Main content area

The genome of the protozoan parasite Cystoisospora suis and a reverse vaccinology approach to identify vaccine candidates

Palmieri, Nicola, Shrestha, Aruna, Ruttkowski, Bärbel, Beck, Tomas, Vogl, Claus, Tomley, Fiona, Blake, Damer P., Joachim, Anja
International journal for parasitology 2017 v.47 no.4 pp. 189-202
Miozoa, Protozoa, cell adhesion, diarrhea, enteritis, eukaryotic cells, financial economics, genes, high-throughput nucleotide sequencing, immune system, merozoites, nucleotide sequences, organelles, parasites, piglets, proteome, screening, suckling, surface antigens, swine production, transmembrane proteins, vaccine development, vaccines
Vaccine development targeting protozoan parasites remains challenging, partly due to the complex interactions between these eukaryotes and the host immune system.
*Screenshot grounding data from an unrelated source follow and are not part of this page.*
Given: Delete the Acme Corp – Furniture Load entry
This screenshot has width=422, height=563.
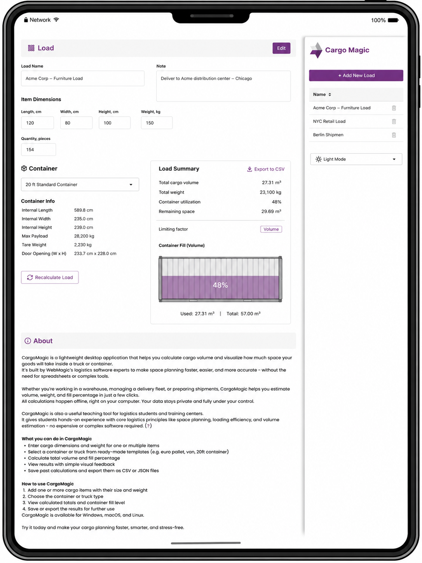Looking at the screenshot, I should point(394,108).
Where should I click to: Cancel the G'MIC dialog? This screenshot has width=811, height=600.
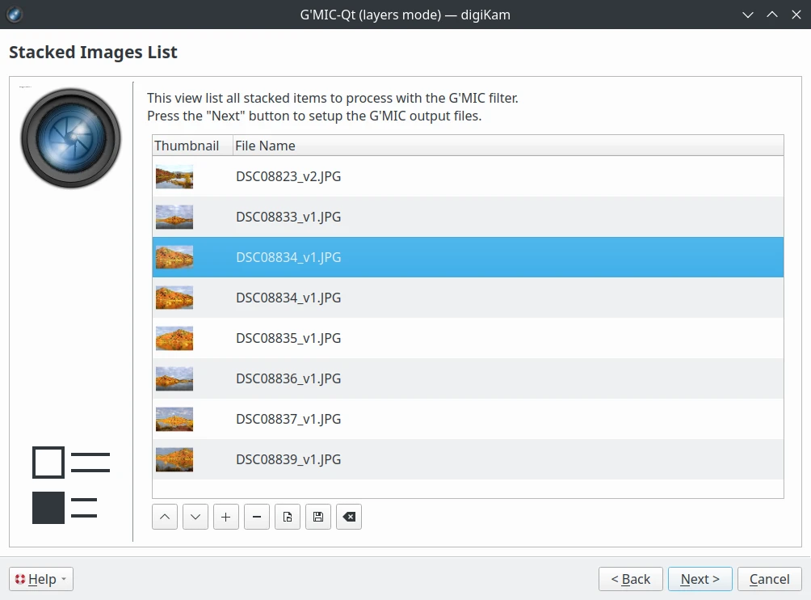click(x=769, y=579)
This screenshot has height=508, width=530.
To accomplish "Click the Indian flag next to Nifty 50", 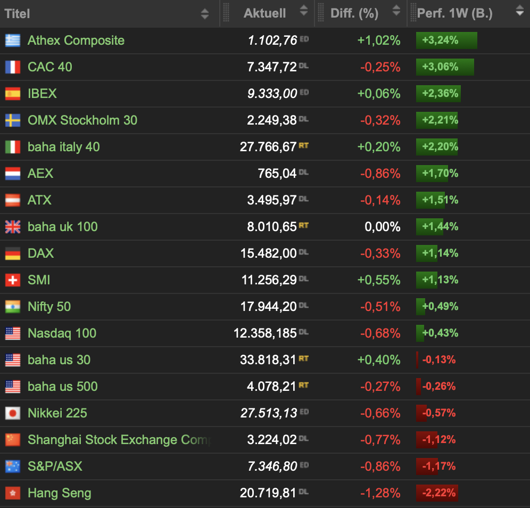I will click(13, 307).
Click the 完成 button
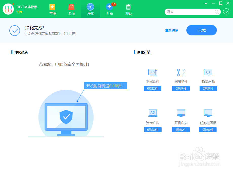The height and width of the screenshot is (172, 233). click(x=201, y=30)
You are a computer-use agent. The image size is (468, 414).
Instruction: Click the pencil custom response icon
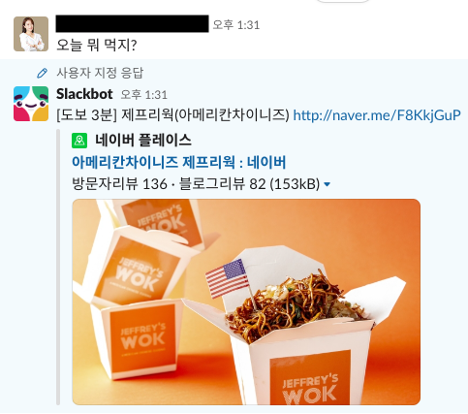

Reverse vaccinology is a promising approach for direct screening of genome sequence assemblies for new vaccine candidate proteins. Here, we applied this paradigm to Cystoisospora suis, an apicomplexan parasite that causes enteritis and diarrhea in suckling piglets and economic losses in pig production worldwide. Using Next Generation Sequencing we produced an ∼84Mb sequence assembly for the C. suis genome, making it the first available reference for the genus Cystoisospora. Then, we derived a manually curated annotation of more than 11,000 protein-coding genes and applied the tool Vacceed to identify 1,168 vaccine candidates by screening the predicted C. suis proteome. To refine the set of candidates, we looked at proteins that are highly expressed in merozoites and specific to apicomplexans. The stringent set of candidates included 220 proteins, among which were 152 proteins with unknown function, 17 surface antigens of the SAG and SRS gene families, 12 proteins of the apicomplexan-specific secretory organelles including AMA1, MIC6, MIC13, ROP6, ROP12, ROP27, ROP32 and three proteins related to cell adhesion. Finally, we demonstrated in vitro the immunogenic potential of a C. suis-specific 42kDa transmembrane protein, which might constitute an attractive candidate for further testing.